The study in the current dissertation aimed to answer these challenges through the use of computer technology. A turbine using NACA 0012 basic profile on its stator blades and NACA 0015 basic profile on its rotor blade was designed using a meridional flow analysis and cascade analysis. The stator blade was designed to have the same thickness, while the thickness of the rotor blade varies from hub to tip starts from 1 to 0,5. In addition, the coefficients of losses were investigated on some base profiles started from NACA 0010 up to NACA 0015. The viscosity effect through the application of boundary layers was implemented in the design of the turbine blade to predict the turbine performance under its actual flow condition. A coefficient in the form of a diffusion factor was given in the design process of the rotor blade to increase pressure distribution on the blade surface. Meridional flow analysis was carried out using the mixed vortex method, which was a combination of a free vortex and forced vortex criteria. Meridional flow analysis was carried out using the radial equilibrium method by controlling the tangential velocity with mixed vortex criteria which made the difference between the current turbine design in this study and the other axial hydro turbine design.
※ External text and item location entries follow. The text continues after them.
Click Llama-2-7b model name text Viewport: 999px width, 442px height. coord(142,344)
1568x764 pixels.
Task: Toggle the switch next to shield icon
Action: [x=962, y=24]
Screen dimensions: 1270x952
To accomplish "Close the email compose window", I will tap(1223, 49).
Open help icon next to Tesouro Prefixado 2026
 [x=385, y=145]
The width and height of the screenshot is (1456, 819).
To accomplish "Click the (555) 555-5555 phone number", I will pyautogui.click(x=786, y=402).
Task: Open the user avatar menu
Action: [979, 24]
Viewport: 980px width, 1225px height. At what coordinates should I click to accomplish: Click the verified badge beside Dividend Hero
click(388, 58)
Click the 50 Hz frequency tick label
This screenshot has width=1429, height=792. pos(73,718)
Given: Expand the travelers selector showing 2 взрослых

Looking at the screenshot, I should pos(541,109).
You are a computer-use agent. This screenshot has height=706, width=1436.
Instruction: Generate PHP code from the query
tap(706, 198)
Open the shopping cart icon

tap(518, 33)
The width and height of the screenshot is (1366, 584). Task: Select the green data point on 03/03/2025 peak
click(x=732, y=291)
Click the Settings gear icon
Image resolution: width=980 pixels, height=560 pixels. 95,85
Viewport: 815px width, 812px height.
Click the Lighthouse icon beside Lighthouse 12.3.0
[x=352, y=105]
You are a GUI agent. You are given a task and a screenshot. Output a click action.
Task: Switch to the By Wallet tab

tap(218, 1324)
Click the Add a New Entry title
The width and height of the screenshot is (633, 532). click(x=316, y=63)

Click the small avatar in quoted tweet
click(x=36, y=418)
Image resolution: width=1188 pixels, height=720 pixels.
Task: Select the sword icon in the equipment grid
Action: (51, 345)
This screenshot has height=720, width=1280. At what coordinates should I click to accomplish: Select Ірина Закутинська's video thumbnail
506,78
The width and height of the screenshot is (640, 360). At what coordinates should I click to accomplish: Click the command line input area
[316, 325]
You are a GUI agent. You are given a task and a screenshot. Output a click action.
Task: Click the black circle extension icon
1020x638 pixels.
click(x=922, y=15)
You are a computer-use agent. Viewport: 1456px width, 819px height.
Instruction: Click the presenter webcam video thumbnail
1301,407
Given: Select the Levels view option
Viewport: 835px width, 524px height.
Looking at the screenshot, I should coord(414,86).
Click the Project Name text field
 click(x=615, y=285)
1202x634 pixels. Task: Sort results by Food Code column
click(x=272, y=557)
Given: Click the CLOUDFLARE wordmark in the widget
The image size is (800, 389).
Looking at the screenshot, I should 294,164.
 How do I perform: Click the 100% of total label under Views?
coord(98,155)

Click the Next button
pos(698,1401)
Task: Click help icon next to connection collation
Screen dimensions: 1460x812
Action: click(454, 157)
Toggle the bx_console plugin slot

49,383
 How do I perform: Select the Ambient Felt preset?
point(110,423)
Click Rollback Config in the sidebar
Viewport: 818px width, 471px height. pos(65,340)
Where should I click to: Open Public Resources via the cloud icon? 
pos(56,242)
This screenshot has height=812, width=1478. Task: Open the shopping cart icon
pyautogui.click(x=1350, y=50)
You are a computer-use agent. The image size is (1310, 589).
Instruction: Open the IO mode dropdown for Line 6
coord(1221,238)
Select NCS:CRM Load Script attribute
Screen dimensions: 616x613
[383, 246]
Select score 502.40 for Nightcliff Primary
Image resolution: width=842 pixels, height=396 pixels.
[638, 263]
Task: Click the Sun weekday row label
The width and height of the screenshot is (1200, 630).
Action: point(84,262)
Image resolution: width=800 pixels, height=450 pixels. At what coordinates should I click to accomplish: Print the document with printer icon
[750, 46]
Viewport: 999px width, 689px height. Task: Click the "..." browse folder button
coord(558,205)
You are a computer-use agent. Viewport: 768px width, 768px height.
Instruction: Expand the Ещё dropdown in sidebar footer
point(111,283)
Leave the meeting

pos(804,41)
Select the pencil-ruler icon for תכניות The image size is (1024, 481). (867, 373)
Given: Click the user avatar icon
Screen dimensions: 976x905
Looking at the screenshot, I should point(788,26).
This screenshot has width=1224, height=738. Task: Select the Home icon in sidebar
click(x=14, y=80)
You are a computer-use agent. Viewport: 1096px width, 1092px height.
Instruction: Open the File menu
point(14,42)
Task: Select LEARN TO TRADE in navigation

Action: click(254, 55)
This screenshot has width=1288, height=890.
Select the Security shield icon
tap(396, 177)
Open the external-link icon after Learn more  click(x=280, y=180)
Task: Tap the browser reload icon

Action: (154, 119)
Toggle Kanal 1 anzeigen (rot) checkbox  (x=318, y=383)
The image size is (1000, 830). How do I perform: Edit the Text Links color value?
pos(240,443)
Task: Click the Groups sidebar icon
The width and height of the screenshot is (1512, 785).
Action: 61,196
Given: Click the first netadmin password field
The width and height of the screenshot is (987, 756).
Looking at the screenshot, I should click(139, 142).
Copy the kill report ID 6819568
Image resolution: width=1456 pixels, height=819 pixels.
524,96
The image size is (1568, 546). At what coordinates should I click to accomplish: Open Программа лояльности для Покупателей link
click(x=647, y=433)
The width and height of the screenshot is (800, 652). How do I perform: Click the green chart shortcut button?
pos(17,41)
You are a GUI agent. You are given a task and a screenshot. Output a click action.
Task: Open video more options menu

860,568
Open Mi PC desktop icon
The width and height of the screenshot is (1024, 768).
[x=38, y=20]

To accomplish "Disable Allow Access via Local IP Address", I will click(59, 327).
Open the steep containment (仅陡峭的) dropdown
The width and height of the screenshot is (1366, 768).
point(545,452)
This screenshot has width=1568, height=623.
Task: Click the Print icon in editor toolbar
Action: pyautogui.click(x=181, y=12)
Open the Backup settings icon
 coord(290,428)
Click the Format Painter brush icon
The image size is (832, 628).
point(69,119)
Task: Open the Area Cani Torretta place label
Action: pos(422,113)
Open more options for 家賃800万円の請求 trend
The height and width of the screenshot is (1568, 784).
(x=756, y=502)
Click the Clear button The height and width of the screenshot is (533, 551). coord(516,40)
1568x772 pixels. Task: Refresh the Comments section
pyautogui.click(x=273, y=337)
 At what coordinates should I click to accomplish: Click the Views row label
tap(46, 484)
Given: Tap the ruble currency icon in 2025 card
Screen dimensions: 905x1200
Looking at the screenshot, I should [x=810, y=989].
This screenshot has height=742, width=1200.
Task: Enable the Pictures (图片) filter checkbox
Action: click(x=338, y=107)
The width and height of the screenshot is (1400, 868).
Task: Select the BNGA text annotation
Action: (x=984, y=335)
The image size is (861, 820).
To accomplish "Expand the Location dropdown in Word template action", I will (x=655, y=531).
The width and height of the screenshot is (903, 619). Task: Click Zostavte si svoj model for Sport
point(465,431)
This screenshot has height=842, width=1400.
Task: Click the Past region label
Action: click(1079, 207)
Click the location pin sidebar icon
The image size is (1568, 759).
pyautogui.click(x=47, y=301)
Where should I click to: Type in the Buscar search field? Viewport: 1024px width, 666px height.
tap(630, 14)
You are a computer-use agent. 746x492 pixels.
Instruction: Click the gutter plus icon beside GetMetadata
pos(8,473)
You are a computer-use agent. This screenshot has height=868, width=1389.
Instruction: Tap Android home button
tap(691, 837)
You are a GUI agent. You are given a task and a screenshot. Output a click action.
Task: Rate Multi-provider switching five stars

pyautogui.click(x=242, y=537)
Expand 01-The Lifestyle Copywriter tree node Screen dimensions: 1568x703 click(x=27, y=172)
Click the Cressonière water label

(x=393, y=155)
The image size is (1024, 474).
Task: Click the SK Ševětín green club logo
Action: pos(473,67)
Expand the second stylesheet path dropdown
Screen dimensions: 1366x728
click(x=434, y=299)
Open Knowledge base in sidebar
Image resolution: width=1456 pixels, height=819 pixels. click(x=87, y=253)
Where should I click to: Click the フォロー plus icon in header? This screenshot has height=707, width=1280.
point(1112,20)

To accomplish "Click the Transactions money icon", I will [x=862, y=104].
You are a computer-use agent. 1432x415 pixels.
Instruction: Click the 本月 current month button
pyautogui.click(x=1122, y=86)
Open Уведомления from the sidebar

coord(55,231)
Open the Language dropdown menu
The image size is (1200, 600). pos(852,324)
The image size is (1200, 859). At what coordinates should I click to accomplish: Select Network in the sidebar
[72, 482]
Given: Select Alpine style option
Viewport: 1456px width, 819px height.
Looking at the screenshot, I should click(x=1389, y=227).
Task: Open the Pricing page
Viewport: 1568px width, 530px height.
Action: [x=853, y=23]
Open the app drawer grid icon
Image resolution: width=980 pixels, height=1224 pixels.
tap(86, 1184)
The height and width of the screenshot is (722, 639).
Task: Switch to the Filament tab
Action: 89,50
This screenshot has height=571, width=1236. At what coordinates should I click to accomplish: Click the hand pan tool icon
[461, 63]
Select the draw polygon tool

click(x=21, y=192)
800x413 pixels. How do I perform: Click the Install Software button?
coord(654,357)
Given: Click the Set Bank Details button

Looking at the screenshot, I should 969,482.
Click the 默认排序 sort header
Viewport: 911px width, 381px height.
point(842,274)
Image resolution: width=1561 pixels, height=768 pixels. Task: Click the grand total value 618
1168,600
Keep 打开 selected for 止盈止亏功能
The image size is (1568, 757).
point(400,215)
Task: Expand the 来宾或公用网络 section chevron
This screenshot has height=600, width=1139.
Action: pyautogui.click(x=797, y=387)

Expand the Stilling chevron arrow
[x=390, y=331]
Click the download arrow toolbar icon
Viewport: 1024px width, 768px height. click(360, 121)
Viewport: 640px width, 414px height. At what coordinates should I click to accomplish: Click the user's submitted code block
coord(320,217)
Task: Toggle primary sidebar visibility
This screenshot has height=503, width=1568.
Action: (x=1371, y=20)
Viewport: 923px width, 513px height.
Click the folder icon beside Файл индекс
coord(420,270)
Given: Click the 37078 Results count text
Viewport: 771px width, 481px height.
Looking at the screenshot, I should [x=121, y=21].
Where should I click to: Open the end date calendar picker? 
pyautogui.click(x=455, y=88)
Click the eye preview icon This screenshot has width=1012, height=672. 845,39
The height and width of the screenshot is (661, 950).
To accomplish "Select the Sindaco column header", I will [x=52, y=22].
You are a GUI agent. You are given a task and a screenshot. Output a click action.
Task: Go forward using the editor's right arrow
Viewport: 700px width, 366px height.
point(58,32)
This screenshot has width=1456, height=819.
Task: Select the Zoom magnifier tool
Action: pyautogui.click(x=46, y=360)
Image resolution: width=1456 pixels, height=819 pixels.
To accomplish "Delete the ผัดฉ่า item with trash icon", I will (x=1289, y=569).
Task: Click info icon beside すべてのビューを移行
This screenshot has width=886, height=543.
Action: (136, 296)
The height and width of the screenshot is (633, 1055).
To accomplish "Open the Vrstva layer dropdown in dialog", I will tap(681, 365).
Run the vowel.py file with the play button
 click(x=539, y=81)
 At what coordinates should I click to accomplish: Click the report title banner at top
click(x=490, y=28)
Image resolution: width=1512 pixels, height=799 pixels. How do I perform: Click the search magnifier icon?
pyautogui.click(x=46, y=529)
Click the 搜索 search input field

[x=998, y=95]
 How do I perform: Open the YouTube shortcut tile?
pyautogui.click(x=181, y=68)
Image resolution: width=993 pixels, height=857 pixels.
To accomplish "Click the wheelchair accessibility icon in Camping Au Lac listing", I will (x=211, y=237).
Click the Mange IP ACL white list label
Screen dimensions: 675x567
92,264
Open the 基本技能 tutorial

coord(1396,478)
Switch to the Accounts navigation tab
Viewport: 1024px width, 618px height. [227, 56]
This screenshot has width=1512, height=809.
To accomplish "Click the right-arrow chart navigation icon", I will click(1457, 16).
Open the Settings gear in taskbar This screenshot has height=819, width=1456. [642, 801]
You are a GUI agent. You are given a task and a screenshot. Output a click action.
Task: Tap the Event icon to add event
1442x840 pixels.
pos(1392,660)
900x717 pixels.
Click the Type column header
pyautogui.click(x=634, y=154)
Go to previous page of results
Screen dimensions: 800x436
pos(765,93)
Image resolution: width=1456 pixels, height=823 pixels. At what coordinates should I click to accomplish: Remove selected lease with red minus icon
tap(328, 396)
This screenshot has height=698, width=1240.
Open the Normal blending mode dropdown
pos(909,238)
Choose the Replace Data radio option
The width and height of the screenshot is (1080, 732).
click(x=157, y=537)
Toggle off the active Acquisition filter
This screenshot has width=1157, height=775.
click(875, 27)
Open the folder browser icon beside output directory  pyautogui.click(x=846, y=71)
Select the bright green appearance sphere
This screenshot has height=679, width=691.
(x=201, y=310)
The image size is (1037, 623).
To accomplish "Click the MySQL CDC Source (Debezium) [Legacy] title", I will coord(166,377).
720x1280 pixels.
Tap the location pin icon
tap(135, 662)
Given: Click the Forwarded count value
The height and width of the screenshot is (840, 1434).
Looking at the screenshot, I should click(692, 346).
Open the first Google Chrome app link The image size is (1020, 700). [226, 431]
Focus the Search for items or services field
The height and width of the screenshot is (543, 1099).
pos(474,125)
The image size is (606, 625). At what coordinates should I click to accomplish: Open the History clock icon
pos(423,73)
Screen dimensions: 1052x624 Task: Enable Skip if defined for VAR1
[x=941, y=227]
Solution for meridional flow analysis was obtained from a numerical program similar to the REDES. Then, the cascade flow was analyzed using a potential flow solver and boundary layer solver. Cascade analysis was computed using the surface vorticity method or known as the vortex panel method. In addition, the vortex panel program was designed to produce pressure distribution and flow velocity on the hydrofoil surface for a boundary layer analysis. The result of the boundary layer was obtained from an approximation using an integral momentum equation. The Thwaites method was used to solve the flow in the laminar region, while the Head method solved the turbulent region. The transition from laminar to turbulent was identified by Mitchel's criterion based on changes in momentum thickness.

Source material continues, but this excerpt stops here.